1、準備干凈的配膠板和電泳槽
注意DNA酶污染的儀器可能會降解DNA,造成條帶信號弱、模糊甚至缺失的現象。
2、電泳方法
一般的核酸檢測只需要瓊脂糖凝膠電泳就可以;如果需要分辨率高的電泳,特別是只有幾個bp的差別應該選擇聚丙烯酰胺凝膠電泳;用普通電泳不合適的巨大DNA鏈應該使用脈沖凝膠電泳。注意巨大的DNA鏈用普通電泳可能跑不出膠孔導致缺帶。
3、凝膠濃度
對于瓊脂糖凝膠電泳,濃度通常在0.5~2%之間,低濃度的用來進行大片段核酸的電泳,高濃度的用來進行小片段分析。
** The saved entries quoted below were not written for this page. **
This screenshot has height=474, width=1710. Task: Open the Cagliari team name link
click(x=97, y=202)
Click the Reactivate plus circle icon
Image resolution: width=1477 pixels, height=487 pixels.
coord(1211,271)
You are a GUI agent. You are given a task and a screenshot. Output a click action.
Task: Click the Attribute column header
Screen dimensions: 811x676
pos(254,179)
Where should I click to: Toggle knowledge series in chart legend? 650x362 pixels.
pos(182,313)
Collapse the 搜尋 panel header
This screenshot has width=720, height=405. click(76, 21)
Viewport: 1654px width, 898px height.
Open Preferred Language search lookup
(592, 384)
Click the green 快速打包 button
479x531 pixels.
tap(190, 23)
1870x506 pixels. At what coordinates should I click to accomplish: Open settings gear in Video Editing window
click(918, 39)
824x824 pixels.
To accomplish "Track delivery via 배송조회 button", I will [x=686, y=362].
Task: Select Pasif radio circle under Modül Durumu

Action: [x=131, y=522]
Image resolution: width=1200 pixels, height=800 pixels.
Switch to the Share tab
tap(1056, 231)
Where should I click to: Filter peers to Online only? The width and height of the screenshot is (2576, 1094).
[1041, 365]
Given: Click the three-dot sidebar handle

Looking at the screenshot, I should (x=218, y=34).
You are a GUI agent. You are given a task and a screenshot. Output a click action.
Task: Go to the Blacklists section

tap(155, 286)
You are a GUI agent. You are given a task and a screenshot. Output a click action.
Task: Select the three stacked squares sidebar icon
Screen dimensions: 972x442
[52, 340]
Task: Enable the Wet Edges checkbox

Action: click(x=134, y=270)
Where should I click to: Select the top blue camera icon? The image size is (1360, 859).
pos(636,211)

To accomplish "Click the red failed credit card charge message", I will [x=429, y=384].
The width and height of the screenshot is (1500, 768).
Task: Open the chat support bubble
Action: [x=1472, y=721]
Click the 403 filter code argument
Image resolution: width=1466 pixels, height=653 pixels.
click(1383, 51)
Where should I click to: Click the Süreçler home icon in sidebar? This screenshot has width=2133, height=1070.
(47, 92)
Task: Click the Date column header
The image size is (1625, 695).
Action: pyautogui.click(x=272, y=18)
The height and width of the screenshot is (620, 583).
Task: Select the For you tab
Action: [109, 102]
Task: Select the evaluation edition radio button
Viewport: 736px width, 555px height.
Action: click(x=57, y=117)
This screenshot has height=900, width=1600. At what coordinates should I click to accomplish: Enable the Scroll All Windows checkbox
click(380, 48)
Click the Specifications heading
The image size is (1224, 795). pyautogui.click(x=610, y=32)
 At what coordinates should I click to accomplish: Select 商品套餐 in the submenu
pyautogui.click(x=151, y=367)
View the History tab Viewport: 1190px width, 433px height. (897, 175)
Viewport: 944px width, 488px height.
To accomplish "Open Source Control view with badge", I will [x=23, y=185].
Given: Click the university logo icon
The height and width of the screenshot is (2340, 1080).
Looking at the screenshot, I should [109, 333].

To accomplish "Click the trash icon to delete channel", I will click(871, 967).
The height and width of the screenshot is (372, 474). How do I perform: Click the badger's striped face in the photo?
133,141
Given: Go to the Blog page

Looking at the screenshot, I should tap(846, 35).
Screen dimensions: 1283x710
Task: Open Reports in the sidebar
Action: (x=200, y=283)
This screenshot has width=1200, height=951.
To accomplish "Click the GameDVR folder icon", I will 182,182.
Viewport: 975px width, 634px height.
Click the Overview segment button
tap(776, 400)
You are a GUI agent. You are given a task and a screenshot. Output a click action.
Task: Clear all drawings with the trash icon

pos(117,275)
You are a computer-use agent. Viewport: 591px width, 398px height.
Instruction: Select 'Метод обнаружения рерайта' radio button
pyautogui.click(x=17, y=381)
低濃度膠易碎,小心操作和使用質量好的瓊脂糖是解決辦法。注意高濃度的膠可能使分子大小相近的DNA帶不易分辨,造成條帶缺失現象。
4、緩沖液
常用的緩沖液有TAE和TBE,而TBE比TAE有著更好的緩沖能力。電泳時使用新制的緩沖液可以明顯提高電泳效果。注意電泳緩沖液多次使用后,離子強度降低,pH值上升,緩沖性能下降,可能使DNA電泳產生條帶模糊和不規則的DNA帶遷移的現象。
5、電壓和溫度
電泳時電場強度不應該超過20V/cm,電泳溫度應該低于30℃,對于巨大的DNA電泳,溫度應該低于15℃。注意如果電泳時電壓和溫度過高,可能導致出現條帶模糊和不規則的DNA帶遷移的現象。特別是電壓太大可能導致小片段跑出膠而出現缺帶現象
6、DNA樣品的純度和狀態
注意樣品中含鹽量太高和含雜質蛋白均可以產生條帶模糊和條帶缺失的現象。乙醇沉淀可以去除多余的鹽,用酚可以去除蛋白。注意變性的DNA樣品可能導致條帶模糊和缺失,也可能出現不規則的DNA條帶遷移。在上樣前不要對DNA樣品加熱,用20mM NaCl緩沖液稀釋可以防止DNA變性。
7、DNA的上樣
正確的DNA上樣量是條帶清晰的保證。注意太多的DNA上樣量可能導致DNA帶型模糊,而太小的DNA上樣量則導致帶信號弱甚至缺失。
8、Marker的選擇
DNA電泳一定要使用DNA Marker或已知大小的正對照DNA來估計DNA段大小。Marker應該選擇在目標片段大小附近ladder較密的,這樣對目標片段大小的估計才比較準確。需要注意的是Marker的電泳同樣也要符合DNA電泳的操作標準。如果選擇λDNA/HindIII或者λDNA/EcoRI的酶切Marker,需要預先65℃加熱5min,冰上冷卻后使用。從而避免HindIII或EcoRI酶切造成的粘性接頭導致的片段連接不規則或條帶信號弱等現象。
9、凝膠的染色和觀察
實驗室常用的核酸染色劑是溴化乙錠(EB),染色效果好,操作方便,但是穩定性差,具有毒性。注意觀察凝膠時應根據染料不同使用合適的光源和激發波長,如果激發波長不對,條帶則不易觀察,出現條帶模糊的現象。